I'd be more worried about a Calabrese or Sicilian attitude than by viveza criolla. Viveza criolla is simply "I don't care", whereas the other tends more to "I *do* care, in fact, this is mine".
Anyway, despite most of you repeatedly said that the bad things of Argentina were due to Italian immigrants, I don't recognize this a lot (at least now)
Though 50% of Argentines are by Italian descendants, and most of them are of southern Italian descendant, specifically, I don't recognize in them the same features I observed in southern Italians in Italy. They talk differently, dress differently, act differently, eat differently, so I don't think that italian-argentines of southern Italian descendants have really much in common with southern Italy. I find the argentines quite homogeneous in their attitude and way to think, I can hardly recognize that "oh, this one must be of German descendant" or that makes me say "thi one is definitely a gallego".
It is my personal opinion (so, not a fact and I am open to discussion) that every country has a certain degree of corruption and malpractice, but they take different forms. Will it be in the corporatism form? The old-stile gangsta-mafia form? The bureaucratic-abuse form? The repressive-dictatorial form?

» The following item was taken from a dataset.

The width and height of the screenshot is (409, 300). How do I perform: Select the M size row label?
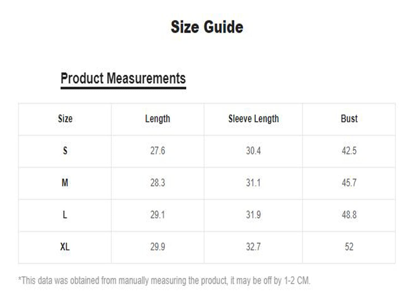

If Argentina wants to change, the changes must come from within and by every one of them, not just from the President. Of course, he has to open the way and give the political and lawful means to make changes, but I'd like to see Argentines behaving better also in the small things like not littering, letting pedestrian cross the road, do not pass people when queuing, not throwing anything but plastic in the plastic recycling bins, not tearing thrash leaving it exposed on the sidewalk, etc.
The party's name is Cambiemos, the subject is "us", plural. While most of the Argentines I have talked about looks like they are sitting on their couch waiting for the change to happen on the telly.